-------- PAGE

Archive

Author Archive

Putting the Stata Manuals on your iPad

You can install the Stata manuals on your iPad. Here’s how: install GoodReader and copy the manuals from your computer to your iPad. It takes a few minutes and will cost you about $7 to purchase the app.

Once installed, launch GoodReader, press the bookmark icon at the bottom of the screen, and GoodReader shows you the list of the manuals.

outlines_small

Well, that’s only a partial list. We’d have to scroll to see them all.

If you tap on a manual, it opens,

g_small

You can swipe to go forward,

All the links are live. If you tap on graph intro, the reader jumps to the manual entry,

gentry_small

Here are some formulas:

formulas_small

To illustrate formulas, I jumped to mi estimate in the [MI] manual. I can jump anywhere because I have all 21 manuals—all 11,000-plus pages—installed on my iPad.

You can have them installed on your iPad, too.

Here’s how.

Step 1. Install GoodReader on your iPad

You must purchase GoodReader 4 from the App Store. No other PDF reader will do. What makes GoodReader a good reader for the Stata manuals is that it can handle links across manuals. As of this date, only GoodReader will do this.

Step 2. Copy the manuals

We are going to copy the manuals from your computer to your iPad. You need a computer containing Stata. This does not have to be the same computer to which you sync your iPad.

Before we do that, however, let’s verify your Stata is up to date. We want to copy the the latest version of the manuals, and StataCorp sometimes updates them. Launch Stata and type update query. Follow update‘s instructions if there’s an update. Updates are free.

We are ready to copy. There are two ways you can copy the manuals. You can physically copy them using iTunes by plugging your iPad into your computer, or you can use GoodReader to wirelessly copy them. We recommend using iTunes because the other method requires file sharing be enabled on the computer and setting that up can be difficult.

 

Option 1 (recommended): Copy the manuals using iTunes

 
Copying the manuals with iTunes is simple and is the method we recommend.

  1. Plug your iPad into the computer that has Stata on it and unlock the iPad if necessary. If you don’t use this computer to sync your iPad, the iPad will ask whether you “Trust this Computer?”. Tap Trust.
  2. Launch iTunes if it hasn’t already launched itself.
  3. The remaining steps you perform on your computer, in iTunes:
    1. Select your iPad from the upper-right corner of the iTunes window.

      ipad_button_small

    2. Click the Apps tab at the top of the iTune’s window. Do not backup or restore your iPad.
    3. Use the mouse to put the cursor on white space in the iTunes window, so that the entire window scrolls. Scroll to the bottom until you see the heading File Sharing and the lists below it.
    4. Select GoodReader—it’s in the Apps list on the left. The list on the right will become GoodReader Documents.

      apps_tab_small

    5. Click the Add… button under GoodReader Documents. A file dialog will appear.
    6. In the file dialog, navigate to the Stata folder and open it so that you see its contents. The Stata folder is located in C:\Program Files\Stata13 in 32-bit Windows, C:\Program Files (x86)\Stata13 in 64-bit Windows, and /Applications/Stata on the Mac.
    7. Select the docs folder then click the Add button.

Once the docs folder appears in GoodReader Documents list, you’re done! Unplug your iPad from the computer. If it makes you feel better, you can eject your iPad first.

Skip to Viewing the manuals below.

----------------
-------- COLLECTED DATA

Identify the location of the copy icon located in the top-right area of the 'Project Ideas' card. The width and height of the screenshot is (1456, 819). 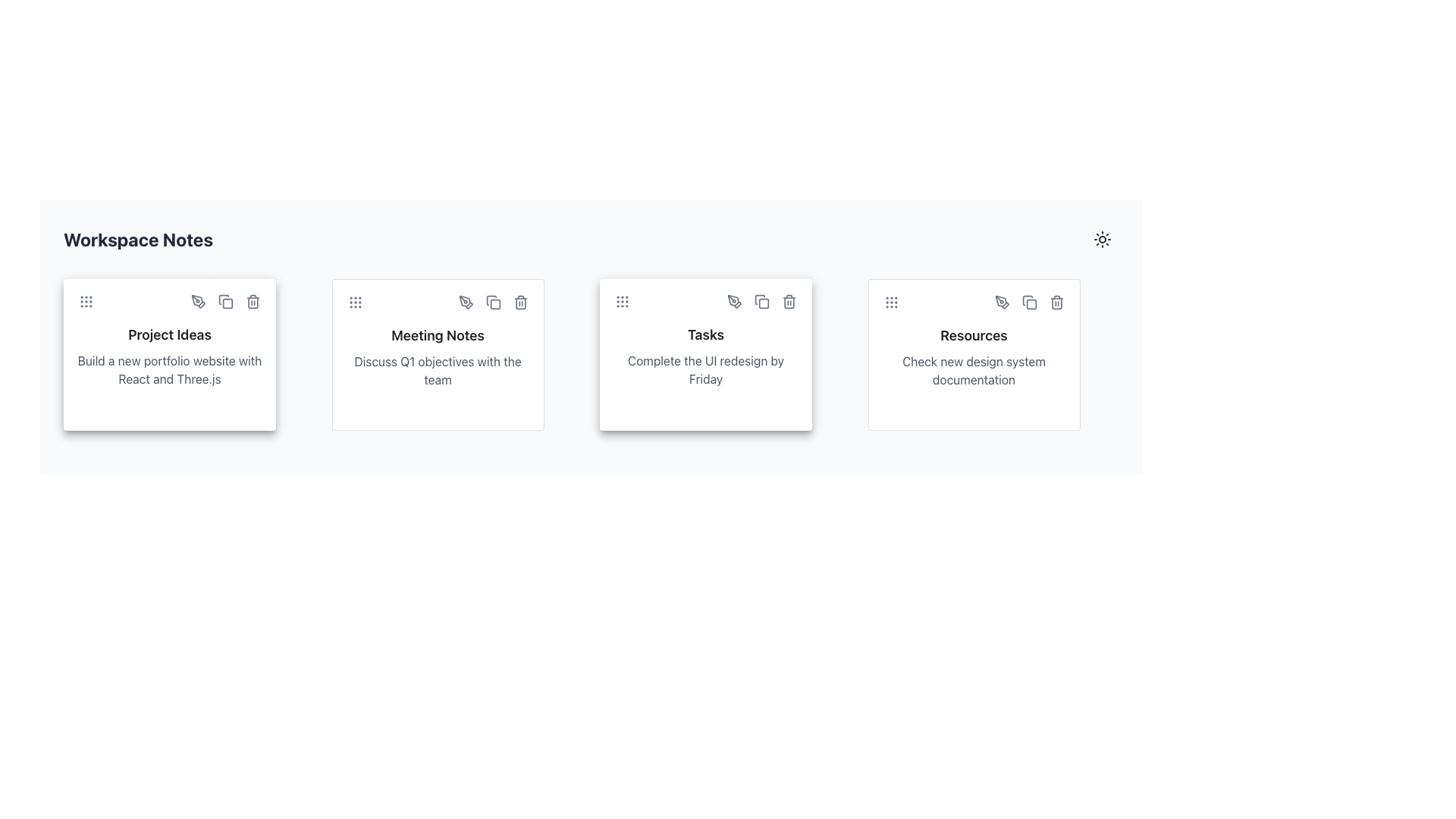
(227, 303).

----------------

__TASKS TO PERFORM__:
1) Summarize the guide on putting the Stata manuals on an iPad in two sentences.
2) Answer these questions from the guide on putting the Stata manuals on an iPad:
(a) About how much does the app cost?
(b) What should you type in Stata to check for updates?
(c) Where is the Stata folder located on the Mac?
3) Pick up the guide on putting the Stata manuals on an iPad right after its final sentence.
None of what is asked here depends on the lines.

__SET OF ANSWERS__:
1) The Stata manuals can be installed on an iPad by buying GoodReader, the only PDF reader that handles links across manuals, and copying the manuals from a computer that has Stata. The recommended copying method is iTunes, where you select GoodReader under the Apps tab and add Stata's docs folder to GoodReader Documents.

2)
(a) About $7.
(b) update query
(c) /Applications/Stata

3)
Option 2: Copy the manuals wirelessly

 

GoodReader can copy the manuals wirelessly from your computer and, even better, keep the copied manuals in sync with the manuals on the computer. However, file sharing must be enabled on your computer and setting that up can be difficult. So we’ll just assume that file sharing is working and, if you have trouble using file sharing, copy the manuals using iTunes as covered above.

  1. Launch GoodReader.
  2. Tap the Connect icon in the upper right corner of the screen.

    connect_button

  3. Tap the Add button next to the Connect to Servers label.

    connect_button

  4. A list of possible connection types will appear. If you’re using Windows, select SMB Server. If you’re using a Mac, select AFP Server.
  5. Enter the login information for the server then tap the Add button.
  6. Tap the server you just added from the Known Servers list. A file dialog will appear.
  7. Navigate to the Stata folder using the file navigator. The Stata folder is located in C:\Program Files\Stata13 in 32-bit Windows, C:\Program Files (x86)\Stata13 in 64-bit Windows, and /Applications/Stata on the Mac. To open a folder, tap the arrow next to the folder name.
  8. In the Stata folder, select the docs folder.
  9. If you wish for GoodReader to keep the manuals on your iPad in sync with manuals on your computer, tap the Sync button. If you wish to just copy the manuals to your iPad, tap the Download button.
  10. Another file navigator appears to allow you to choose where the manuals will be saved. If you want to have the manuals on your iPad automatically synced with your computer, tap the Download here & synchronize button. If you just want the manuals copied over to your iPad, tap the Download folder here button.
  11. If you tapped Download here & synchronize, another popup window will appear allowing you to modify the sync options. Just tap the Sync button to start the sync.

Once the download has completed, the progress window will close and you’re done!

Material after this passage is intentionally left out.